The study exhibited some limitations. One limitation was the absence of real-world data for comparison with other NOACs or vitamin K antagonists. Additionally, the study had a relatively small number of participants from Taiwan compared to Japan (N = 11,569) and Korea (N = 1,769), potentially limiting the generalizability of the findings to the broader Taiwanese population.6, 18 Furthermore, there was an imbalance in the distribution of participants between Taiwanese patients and individuals from other Asian ethnicities, and the data were not adjusted for potential confounding variables. Consequently, it is advisable to interpret the study results with caution.
5 CONCLUSIONS
Although some differences in patient characteristics were observed among different Asian ethnicities, the low clinical event rates observed in two-year ETNA-AF data reassure the effectiveness and safety of edoxaban in routine care for AF patients in Taiwan, South Korea, Hong Kong, and Thailand.
AUTHOR CONTRIBUTIONS
Conception and design of the study: CC Wang, M Unverdorben, and C Chen. Conducted the study and acquired the data: CC Wang, CI Cheng, KC Ueng, WS Lin, TF Chao, LY Lin, CL Huang, KC Chang, GY Mar, and YC Hsieh. Analysis and interpretation of data: CC Wang, CI Cheng, KC Ueng, WS Lin, TF Chao, LY Lin, CL Huang, KC Chang, GY Mar, and YC Hsieh. Drafting the article: CC Wang. Revise the article critically for important intellectual content: CC Wang, CI Cheng, KC Ueng, WS Lin, TF Chao, LY Lin, CL Huang, KC Chang, GY Mar, YC Hsieh, M Unverdorben, and C Chen. All authors reviewed and approved the final version to be submitted.
ACKNOWLEDGMENTS
The authors acknowledge the editorial support of Wei-Chen Yang and Ching-Ya Huang from Daiichi Sankyo Taiwan, Ltd.
FUNDING INFORMATION
This study was funded by Daiichi Sankyo, Inc.

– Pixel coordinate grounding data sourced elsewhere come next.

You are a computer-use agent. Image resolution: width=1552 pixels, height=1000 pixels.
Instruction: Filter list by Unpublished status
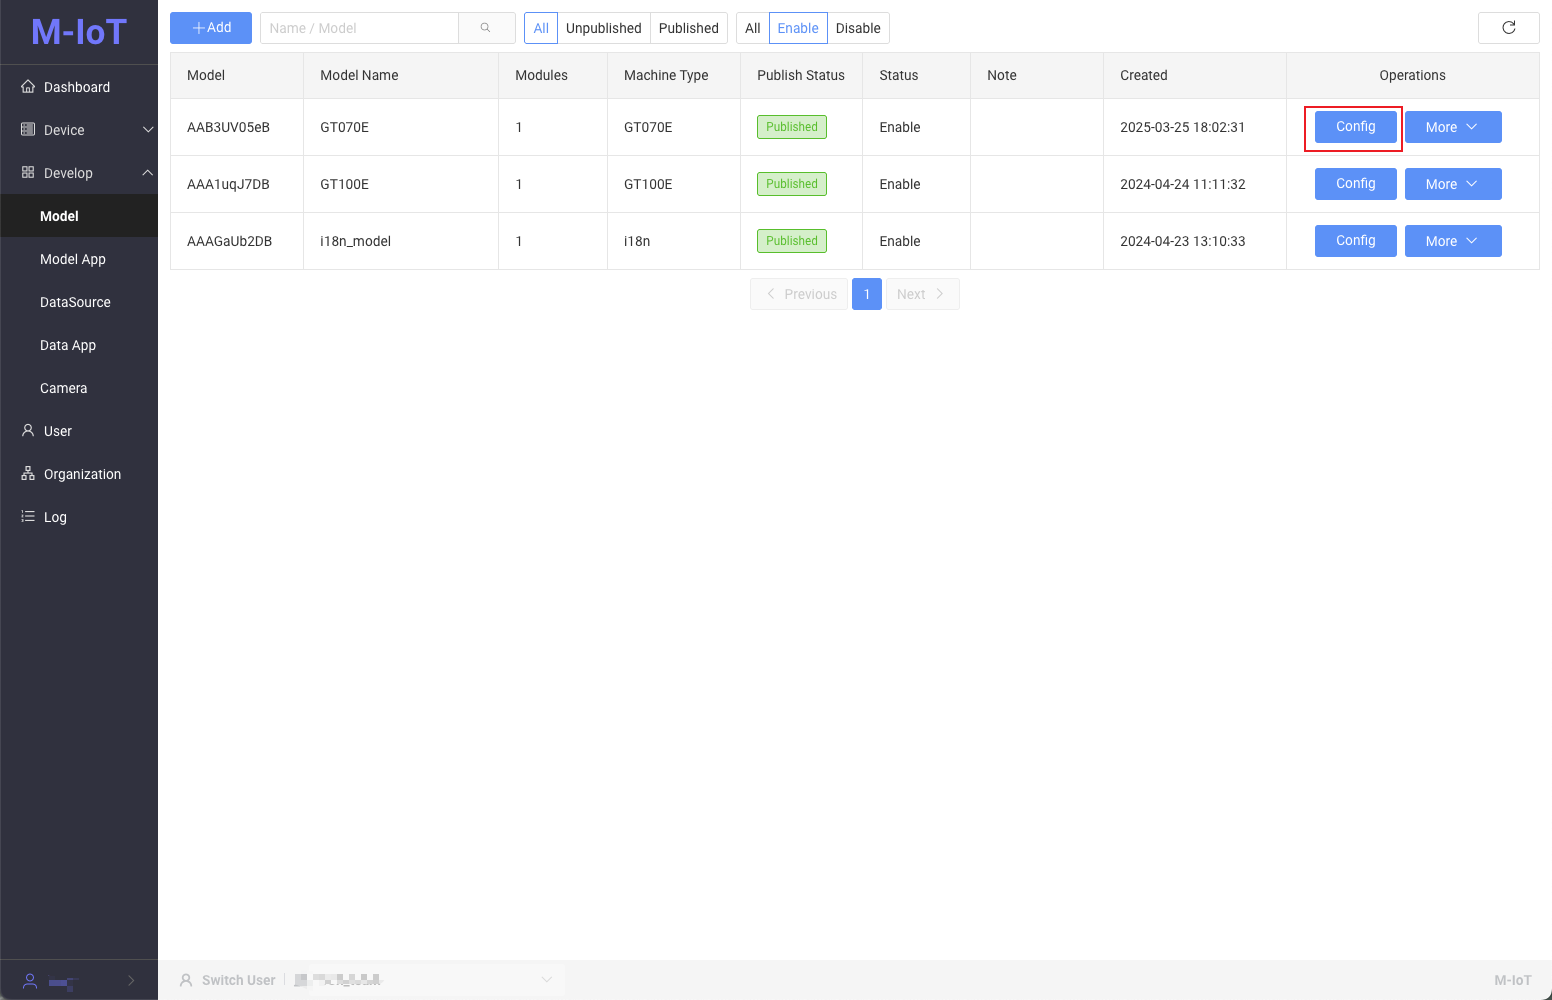(x=603, y=28)
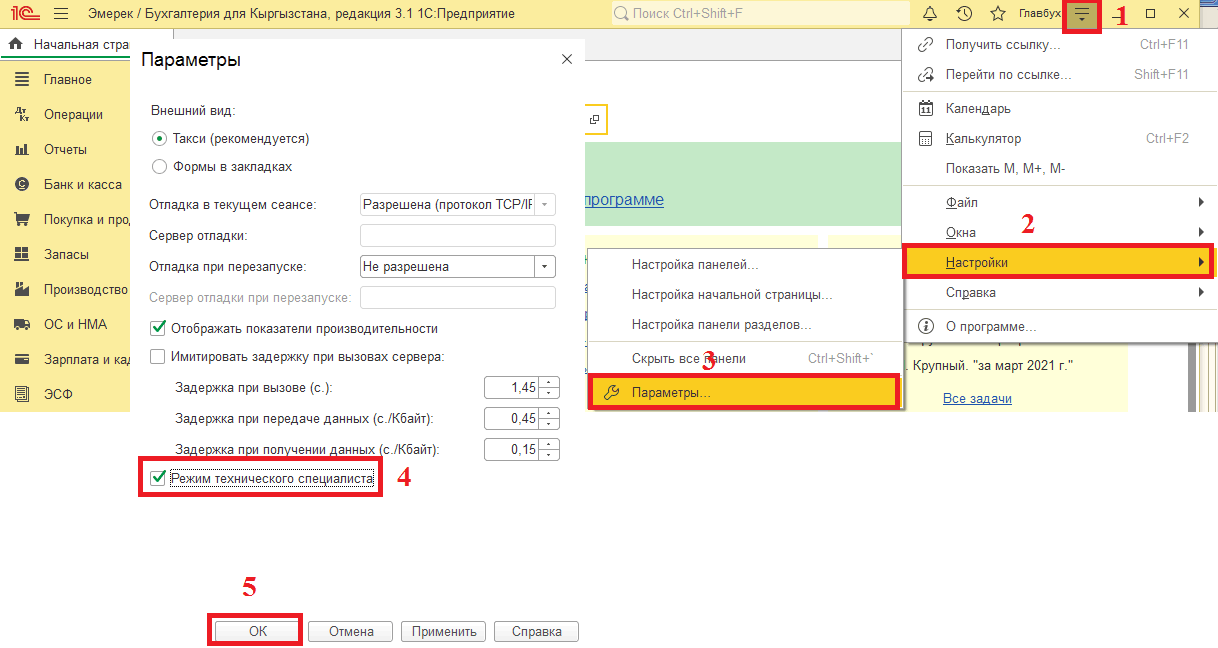Image resolution: width=1218 pixels, height=648 pixels.
Task: Open the Банк и касса section
Action: [x=82, y=185]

CONFLICT OF INTEREST STATEMENT
Mark Unverdorben and Cathy Chen are employees of Daiichi Sankyo Inc. Other authors declare no conflicts of interest.
ETHICS STATEMENT
The study has obtained approval from appropriate institutional review board and ethics committee of participating hospitals.
Open Research
DATA AVAILABILITY STATEMENT
The data are not publicly available due to privacy or ethical restrictions. Research data are not shared.